TEXT:
Leadership kindness is not the same as being nice

Leadership kindness is not the same as being nice

A new book adds to the research that suggests that being kind can bring tangible benefits to businesses

Of all the qualities that business leaders pride themselves on, how many would put kindness high on the list?

A new book supports Threshold’s view that good leaders don’t necessarily need to be cruel to be kind, but they do have to have the courage to be disliked. In her book The Return on Kindness: How kind leadership wins talent, earns loyalty and builds successful companies, Bonnie Hayden Cheng, associate professor at Hong Kong University Business School, and one of the leaders of this approach to people management, explores what being kind in the work environment entails – and what benefits it can bring.

Professor Hayden Cheng’s research adds more evidence to the theory that leadership kindness leads to more engaged and more motivated employees. Shortly after the pandemic, as large numbers of talented, hitherto committed people were leaving their companies in what has been called “the Great Resignation,” she noticed that businesses were responding in different ways to this exodus of talent.

The pandemic and corporate kindness

Some simply looked at the bottom line, maintained their traditional working practices and watched staff go. However, others demonstrated sensitivity to the stress that their employees were experiencing and were flexible. This group fared better. Professor Hayden Cheng argues that kind leaders who build trust with their people create high-trust companies and in these companies, people are not only less stressed and anxious, but they have more energy as well as being more engaged and more productive.

It’s worth noting another piece of relevant research. According to a large-scale ‘Kindness test’ created by researchers from the University of Sussex, which involved surveying over 60,000 people from 144 countries, two-thirds of participants believe the pandemic has made people kinder.

Now, it’s important to stress that kindness is not the same as niceness. You can tell one of your line reports that their work is just fine. But if, in fact, they’re underperforming and they need to improve for their sake and that of the whole team, you’re not being kind.

Being nice versus being kind

The desire to be nice often gets in the way of what people need to do to perform well. For example, we know that employees need honest feedback in order to develop personally and to deliver for their organisations.

In our experience, one of the main obstacles here is a common thinking trap, one that’s recognised by clinical psychologists. It’s called the rigid rule. We’re less effective in a situation when our attitude is too rigid, and we create rules about ourselves. Having these rules is understandable – they help to create the sense of a consistent self, and we like to think of ourselves as consistent.

INSTRUCTIONS FOR THE TASK: Copy word for word the passage of the article on kindness in leadership that starts with the words "A new book supports" and ends with "it can bring.". The data has nothing to do with the article on kindness in leadership.

SUPPLIED INFORMATION:

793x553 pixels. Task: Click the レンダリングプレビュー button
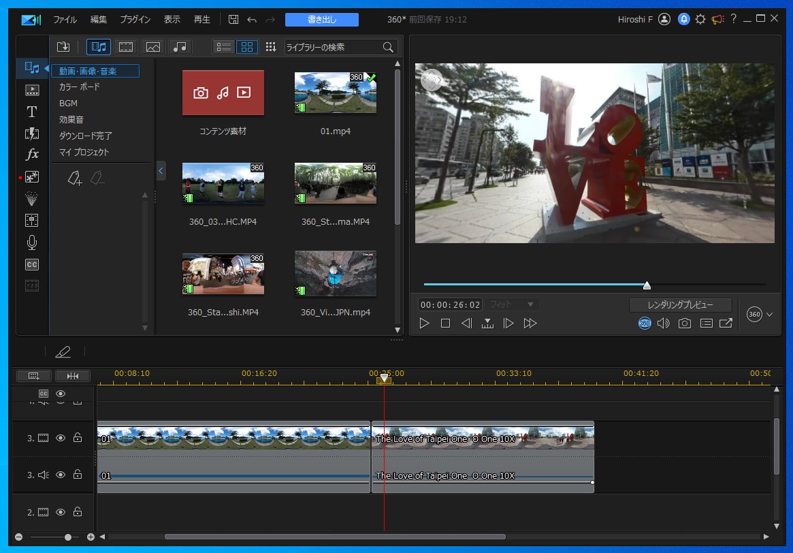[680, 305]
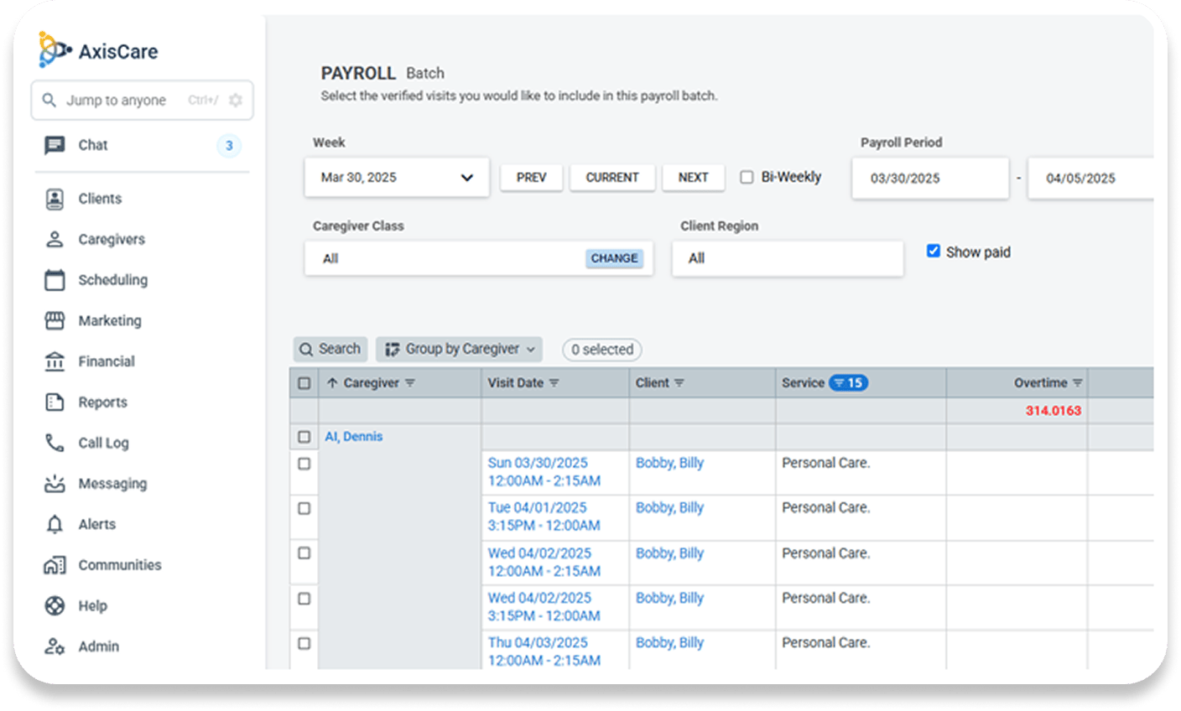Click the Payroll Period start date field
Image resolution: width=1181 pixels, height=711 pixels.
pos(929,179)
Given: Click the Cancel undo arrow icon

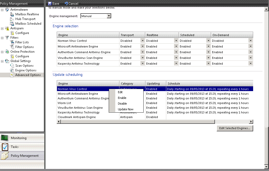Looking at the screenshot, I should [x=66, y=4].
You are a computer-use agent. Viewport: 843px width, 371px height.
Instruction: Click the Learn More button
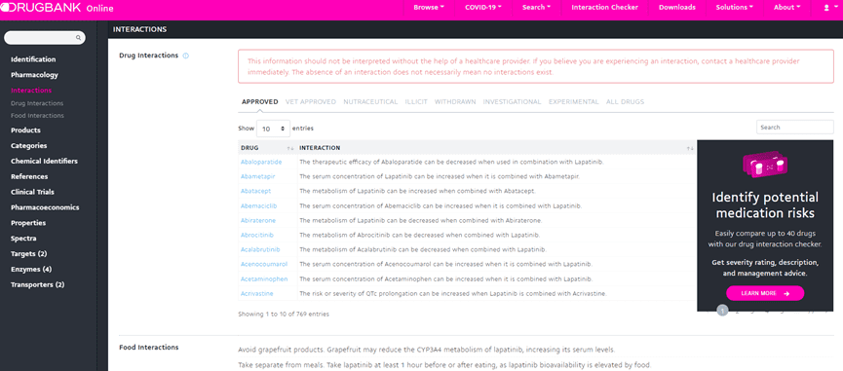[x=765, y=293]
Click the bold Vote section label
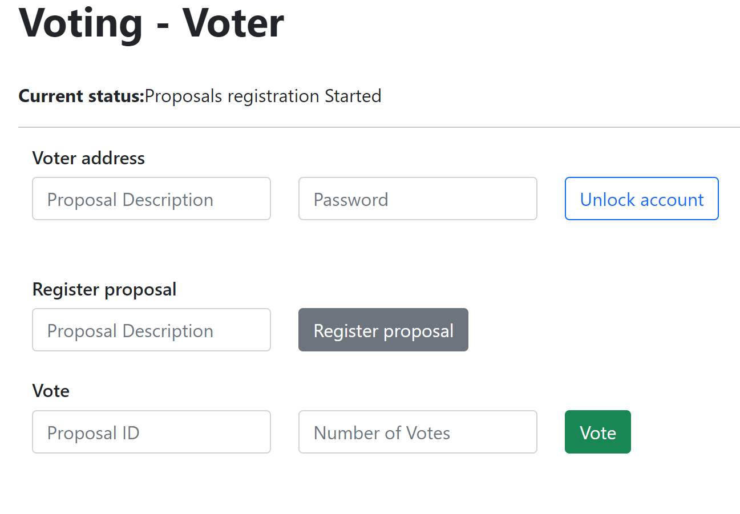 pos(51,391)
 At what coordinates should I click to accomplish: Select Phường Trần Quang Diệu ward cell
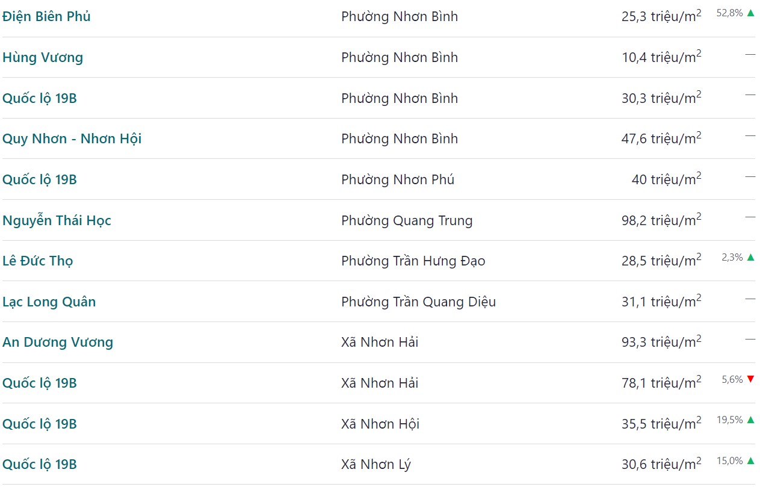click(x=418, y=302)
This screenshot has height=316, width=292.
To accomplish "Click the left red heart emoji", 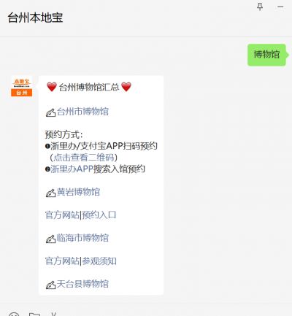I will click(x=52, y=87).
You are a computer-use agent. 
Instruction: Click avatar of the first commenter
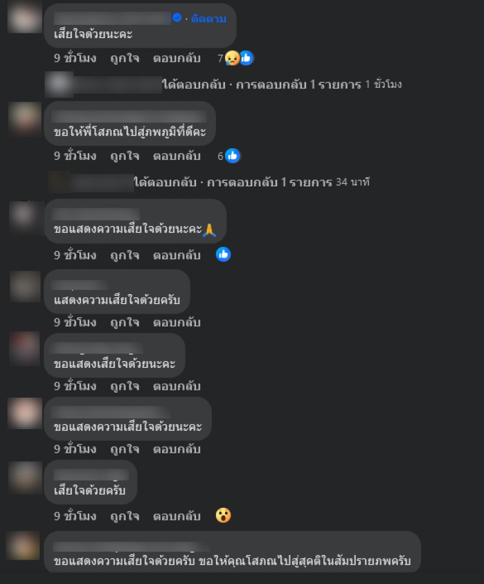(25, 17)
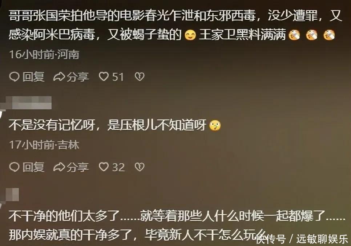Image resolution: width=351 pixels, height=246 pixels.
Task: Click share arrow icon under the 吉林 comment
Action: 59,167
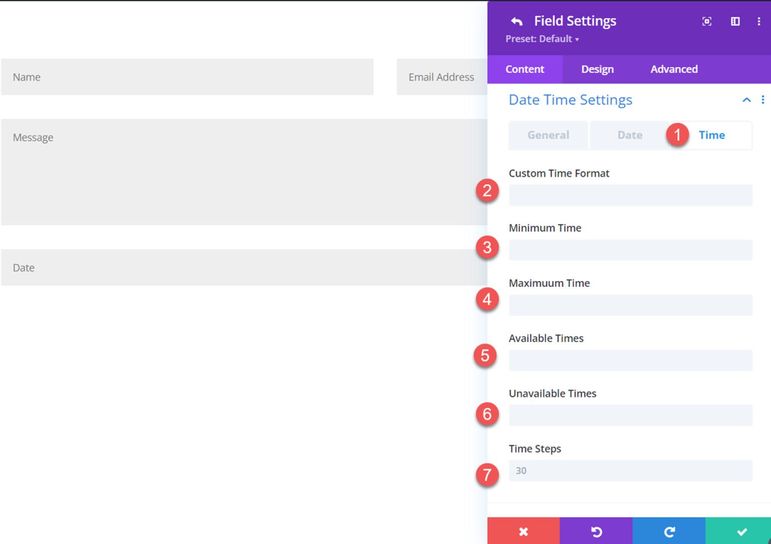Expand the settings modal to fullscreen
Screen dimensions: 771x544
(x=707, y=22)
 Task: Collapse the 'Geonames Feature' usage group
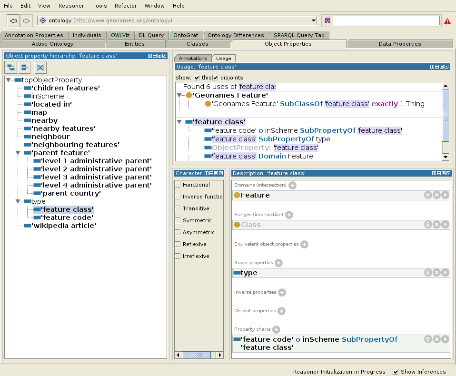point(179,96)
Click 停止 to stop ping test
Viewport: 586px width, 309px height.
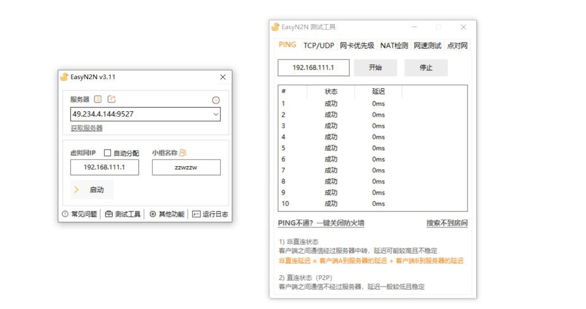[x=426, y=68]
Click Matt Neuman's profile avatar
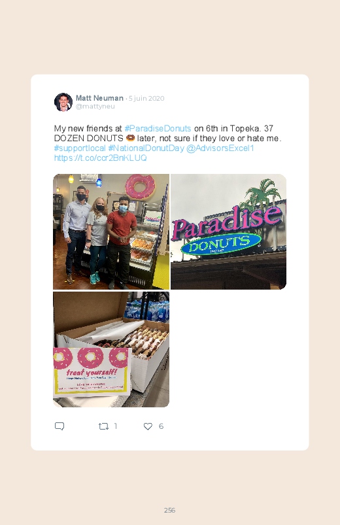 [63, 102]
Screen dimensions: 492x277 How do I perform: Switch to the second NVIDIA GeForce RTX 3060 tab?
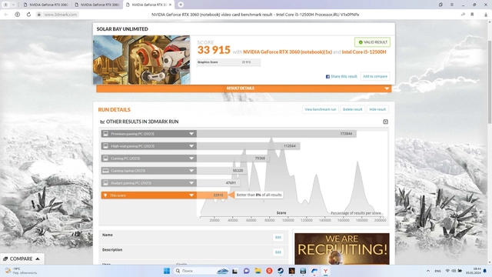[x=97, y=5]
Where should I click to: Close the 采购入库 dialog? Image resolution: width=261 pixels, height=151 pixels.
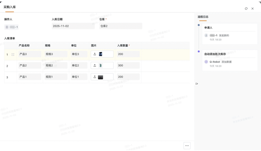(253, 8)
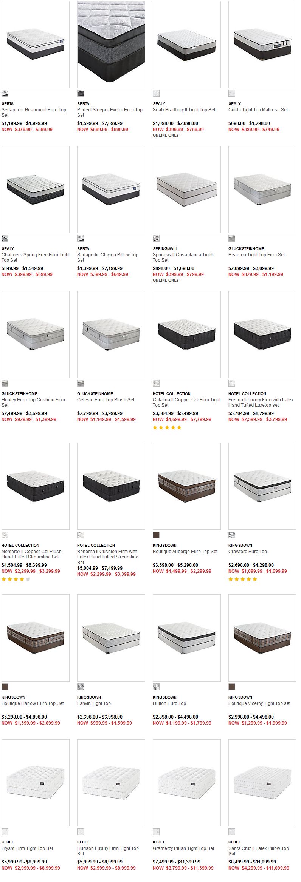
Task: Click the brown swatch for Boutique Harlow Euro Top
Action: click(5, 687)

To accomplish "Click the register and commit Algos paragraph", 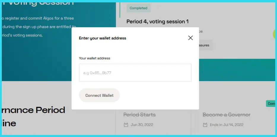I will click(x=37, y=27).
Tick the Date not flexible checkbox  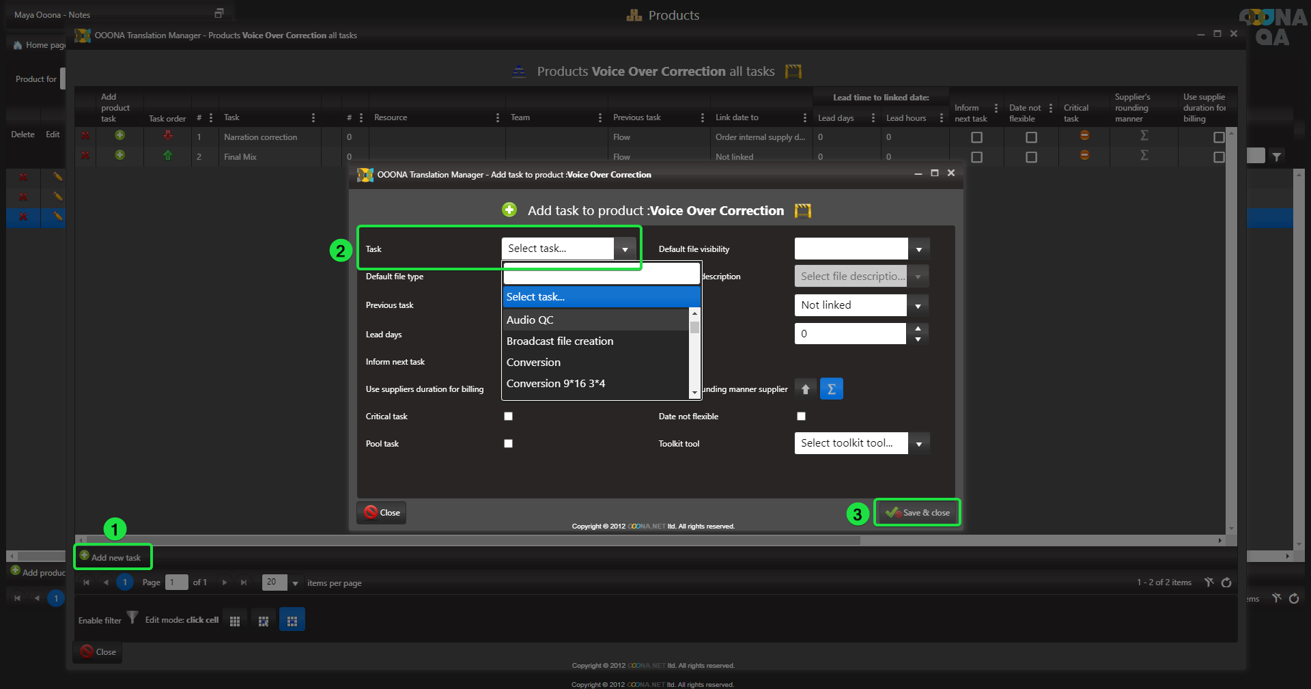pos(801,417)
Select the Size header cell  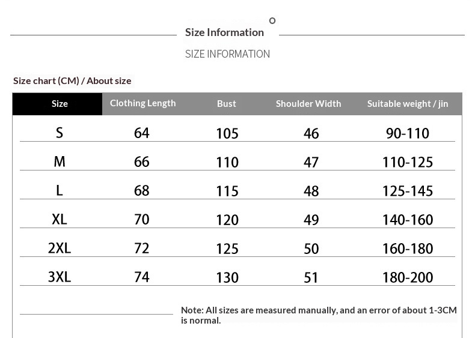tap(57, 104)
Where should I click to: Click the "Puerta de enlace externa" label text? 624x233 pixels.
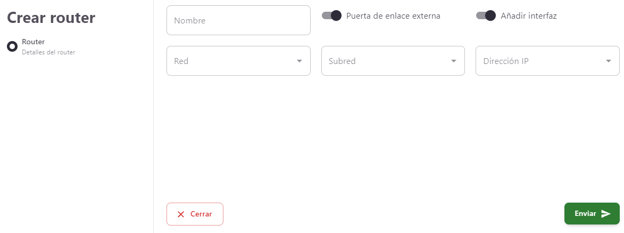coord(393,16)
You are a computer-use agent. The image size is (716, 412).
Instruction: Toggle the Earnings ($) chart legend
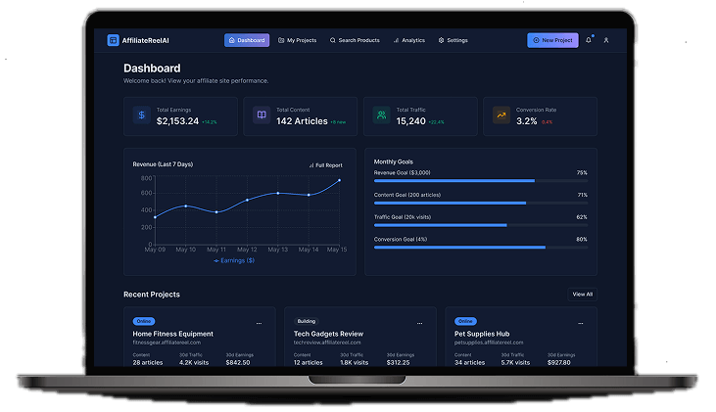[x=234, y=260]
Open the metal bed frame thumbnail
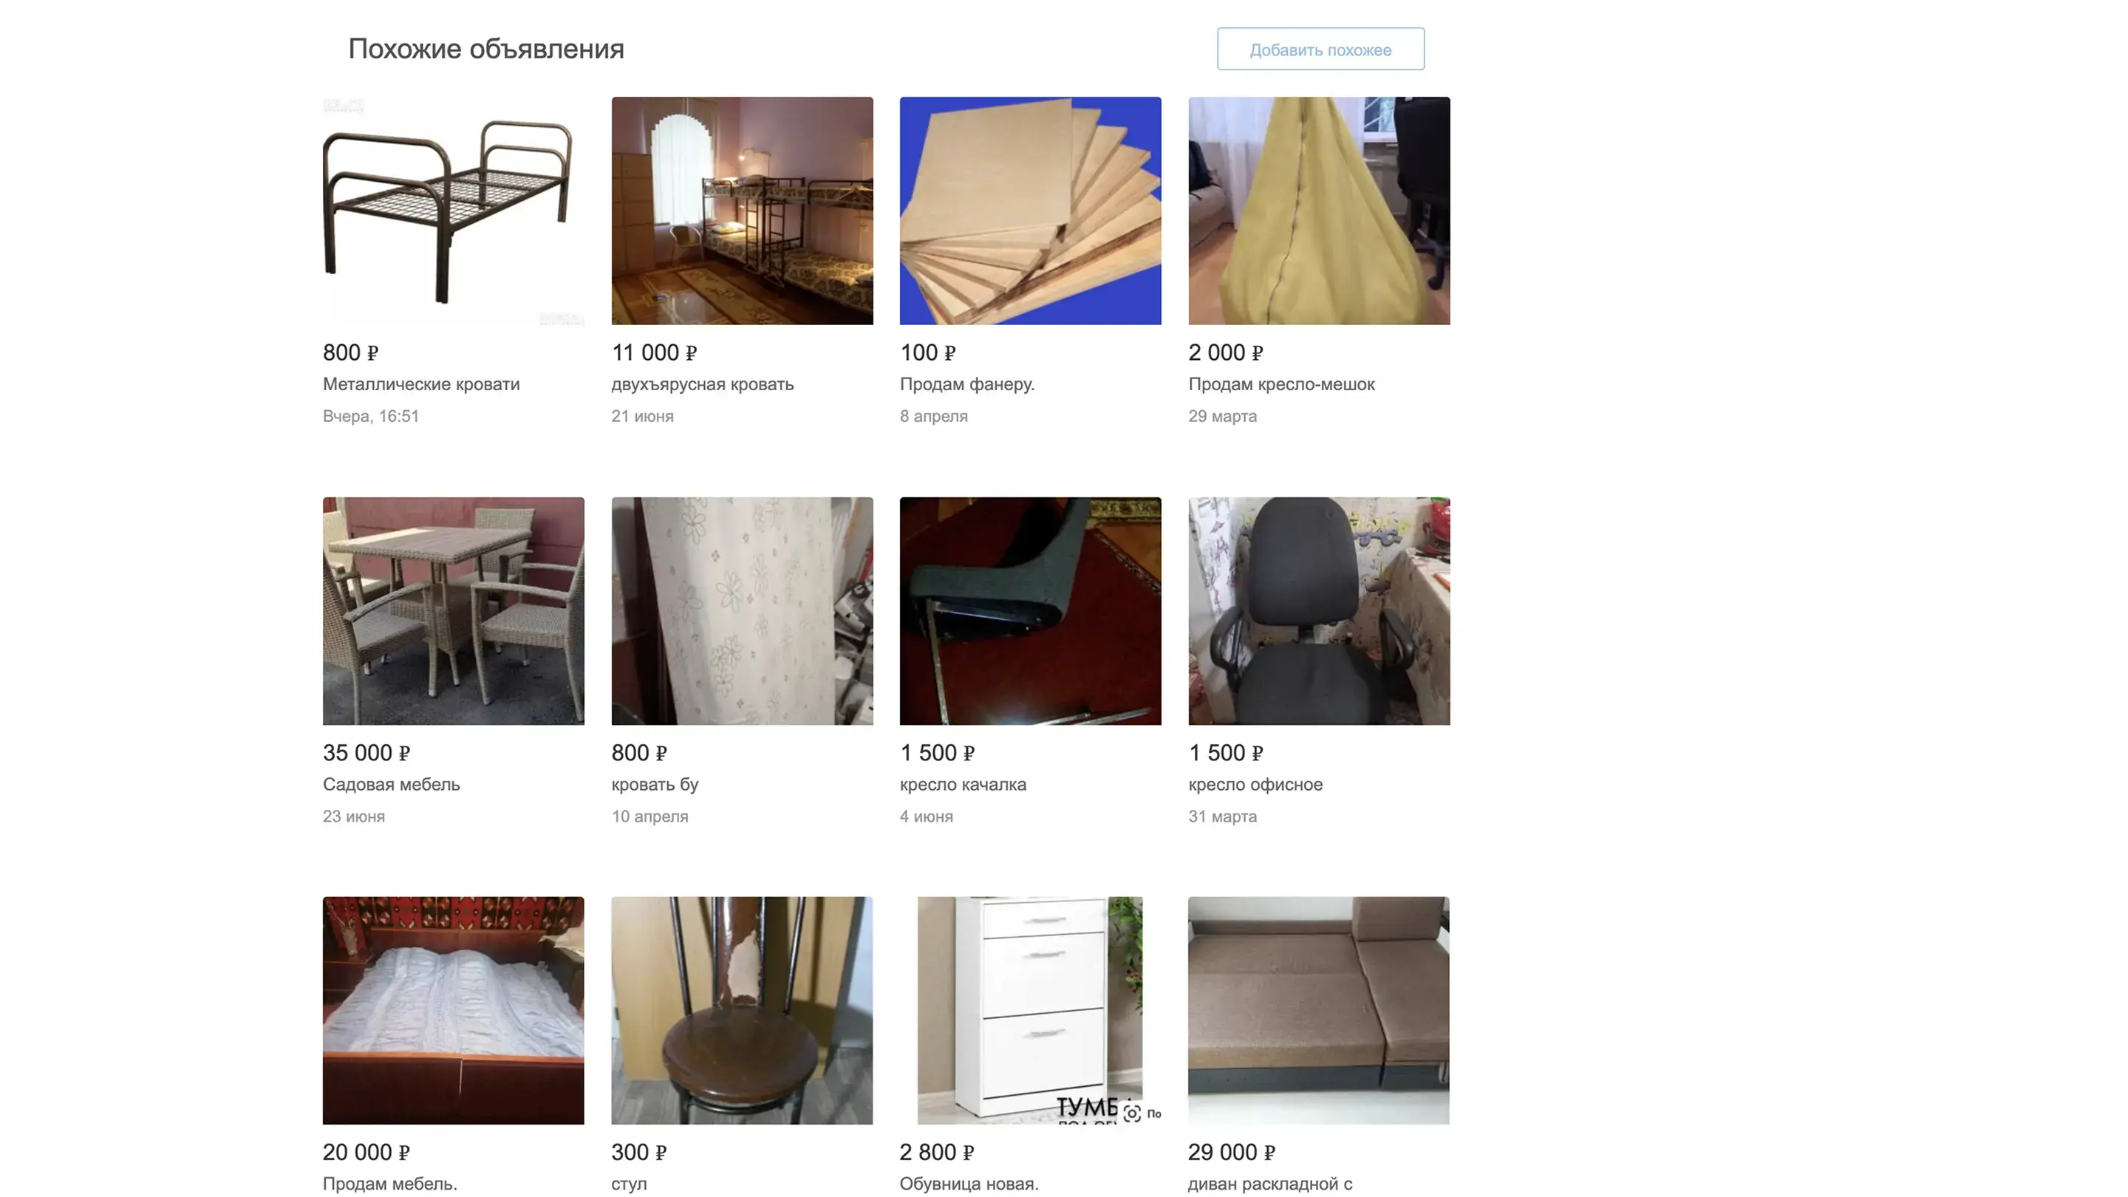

EXERCISE RESULT:
A new book supports Threshold’s view that good leaders don’t necessarily need to be cruel to be kind, but they do have to have the courage to be disliked. In her book The Return on Kindness: How kind leadership wins talent, earns loyalty and builds successful companies, Bonnie Hayden Cheng, associate professor at Hong Kong University Business School, and one of the leaders of this approach to people management, explores what being kind in the work environment entails – and what benefits it can bring.